CONTO TERMICO 3.0:
guida ai nuovi incentivi GSE per efficienza energetica e rinnovabili
Con la pubblicazione delle Linee guida e delle Regole Applicative GSE, il Conto Termico 3.0 entra nella sua fase pienamente operativa. Il quadro normativo è ora completo e consente alle imprese di pianificare con certezza gli investimenti in efficienza energetica e fonti rinnovabili.
Cos’è il Conto Termico 3.0
Il Conto Termico 3.0 è il meccanismo di incentivazione statale, gestito dal GSE – Gestore dei Servizi Energetici, che riconosce un contributo in conto capitale a fronte di interventi di efficientamento energetico e produzione di energia termica da fonti rinnovabili.
La nuova versione sostituisce il Conto Termico 2.0 e introduce:
- un perimetro più ampio di beneficiari;
- intensità di aiuto differenziate per dimensione d’impresa;
- regole operative chiare e strutturate, ora ufficialmente pubblicate dal GSE;
- procedure digitali tramite Portaltermico, con tempistiche definite.

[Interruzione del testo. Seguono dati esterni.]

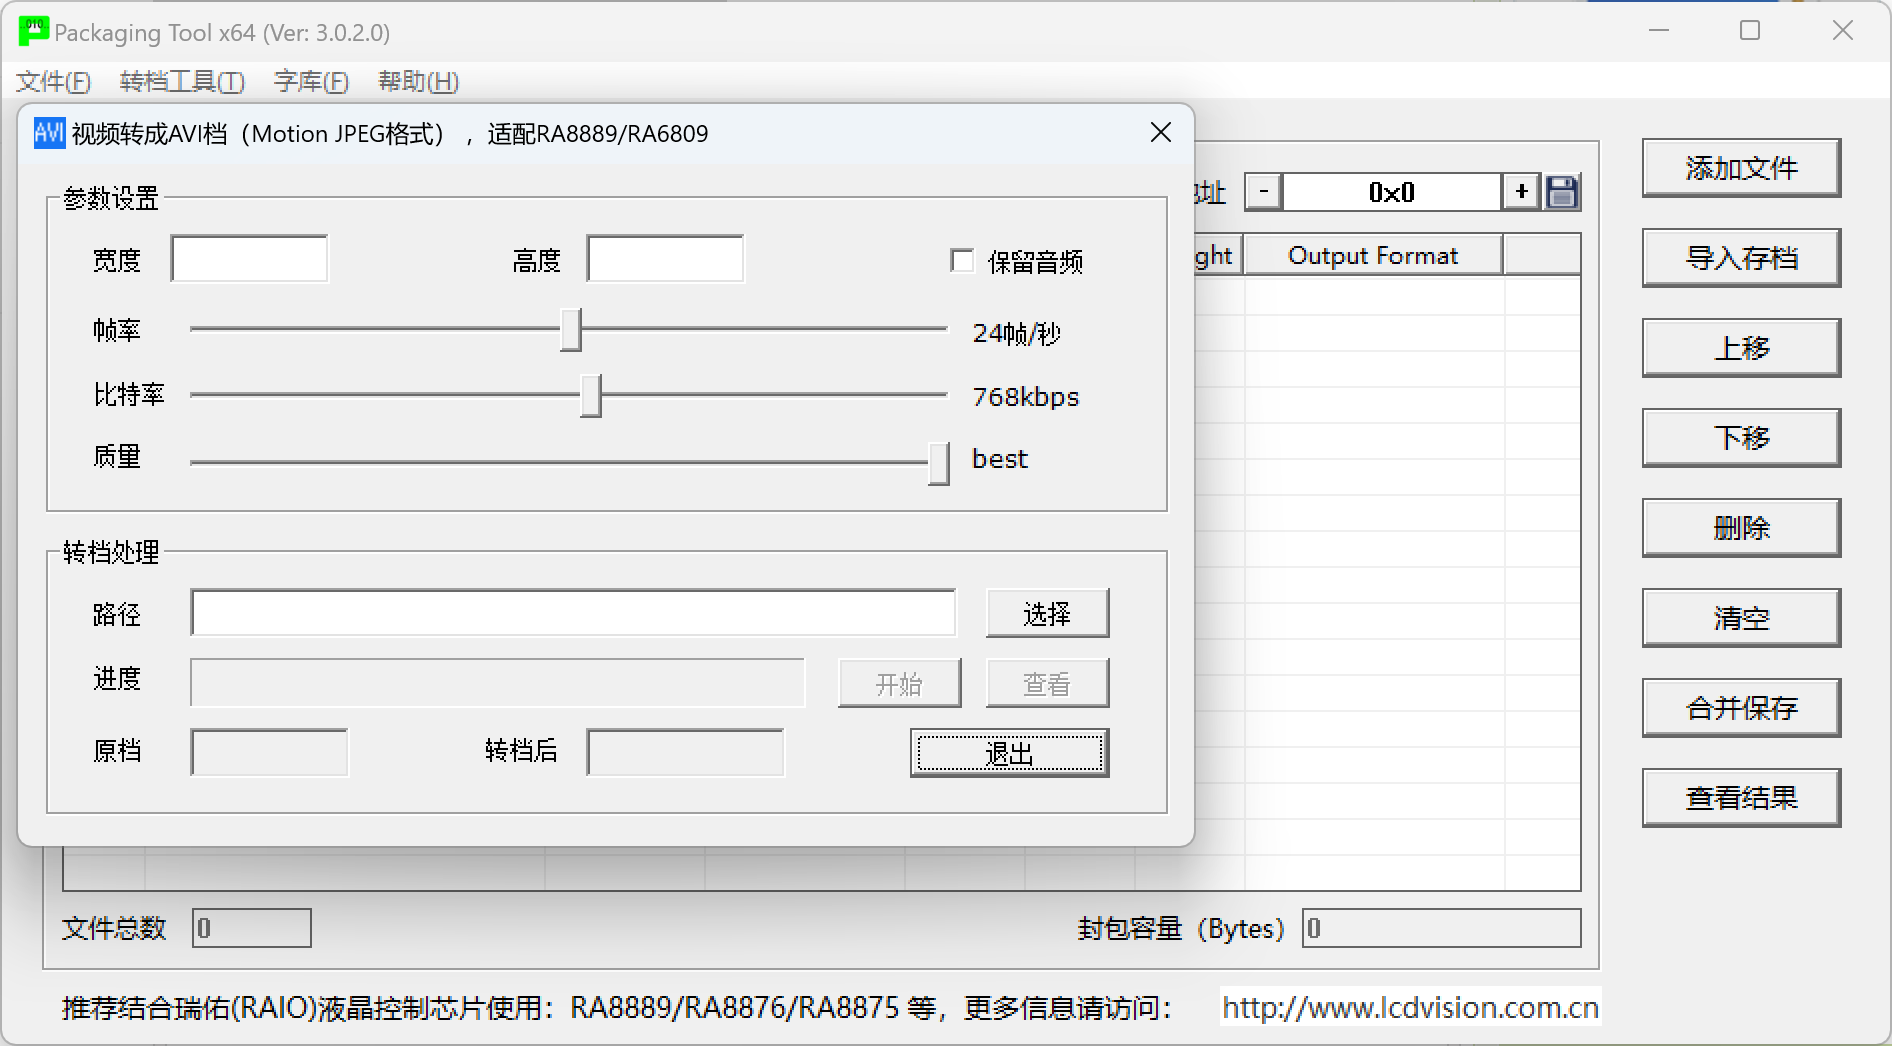This screenshot has width=1892, height=1046.
Task: Click the 查看结果 button
Action: (x=1740, y=798)
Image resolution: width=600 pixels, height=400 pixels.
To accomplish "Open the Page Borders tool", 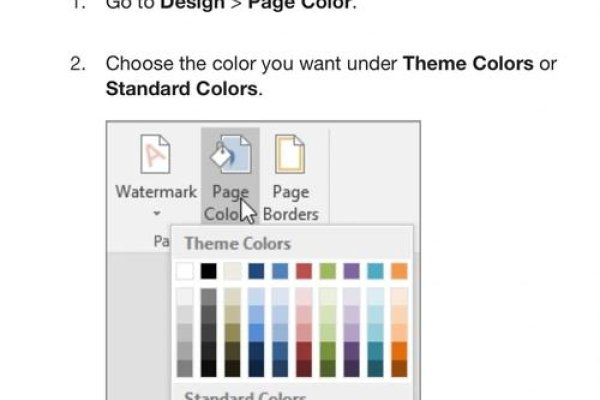I will click(x=289, y=156).
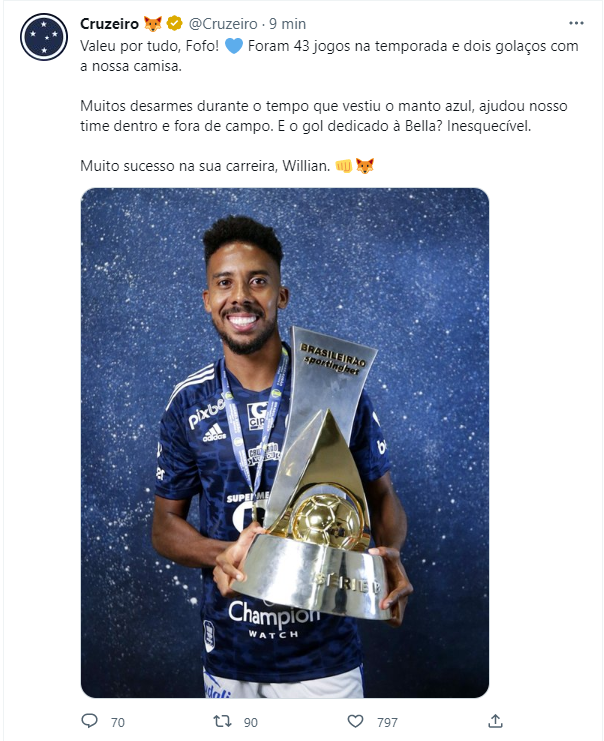Viewport: 604px width, 741px height.
Task: Click the retweet count 90
Action: tap(250, 722)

Agevolazioni previste per le imprese
Il Conto Termico 3.0, in particolar modo per le imprese, prevede incentivi fino al 65% delle spese ammissibili, nel rispetto dei limiti sugli aiuti di Stato.
L’agevolazione varia in funzione di intervento, dimensione aziendale e localizzazione.
Interventi per Efficienza energetica (Titolo II):
-
fino al 25% (30% per multi-interventi), incrementabile:
- +20% per piccole imprese;
- +10% per medie imprese;
- +15% per interventi in zone assistite “a)” o +5% in zone “c);
- +15% per miglioramento della prestazione energetica ≥40% rispetto alla situazione pre-investimento.
- Interventi da Fonti rinnovabili (Titolo III): fino al 45%, incrementabile di +20% per piccole imprese e +10% per medie imprese.
Intensità massima complessiva: 65% per PMI e 45% per grandi imprese.
Il contributo viene erogato direttamente sul conto corrente, in una sola tranche se inferiore a 15.000 € oppure, in base alla tipologia di intervento, in massimo cinque rate annuali se è superiore a questa cifra.
Beneficiari ammessi
Possono accedere alla misura le Pubbliche Amministrazioni, i Soggetti Privati e tutte le imprese del territorio nazionale, di qualsiasi settore, regolarmente costituite e iscritte al Registro delle Imprese.
Interventi ammissibili per le imprese
Gli interventi devono riguardare edifici esistenti nella disponibilità dell’impresa.
INCREMENTO DELL’EFFICIENZA ENERGETICA DEGLI EDIFICI ESISTENTI – Titolo II
- isolamento termico e sostituzione infissi;
- illuminazione efficiente (LED, relamping);
- building automation e sistemi di monitoraggio;
- schermature solari e domotica;
- trasformazione in edifici nZEB;
- ricarica veicoli elettrici abbinata a pompe di calore;
- fotovoltaico abbinato a climatizzazione elettrica.
PRODUZIONE DI ENERGIA TERMICA DA FONTI RINNOVABILI E SISTEMI AD ALTA EFFICIENZA – Titolo III
- pompe di calore (aero, geo, idrotermiche);
- biomassa per climatizzazione o processi produttivi;
- solare termico e solar cooling;
- microcogenerazione da FER;
- teleriscaldamento efficiente;
- scaldacqua a pompa di calore.
Non sono ammessi impianti alimentati da combustibili fossili, incluso il gas naturale.
Procedure, Linee guida e Regole operative GSE
Con la pubblicazione delle Regole Applicative GSE, per le imprese sono ora definiti in modo puntuale:
- obbligo di richiesta preliminare prima dell’avvio lavori;
- presentazione della domanda definitiva entro 90 giorni dalla conclusione;
- gestione esclusivamente telematica tramite Portaltermico;
- erogazione dell’incentivo entro il mese successivo alla validazione della Scheda-Contratto.
Perché il Conto Termico 3.0 è strategico per le imprese
Il Conto Termico 3.0 consente alle imprese di:
- ridurre i consumi energetici in modo strutturale;
- sostenere investimenti produttivi con contributi diretti;
- migliorare indicatori ESG e sostenibilità;
- accelerare il payback degli interventi grazie a incentivi certi e regolati.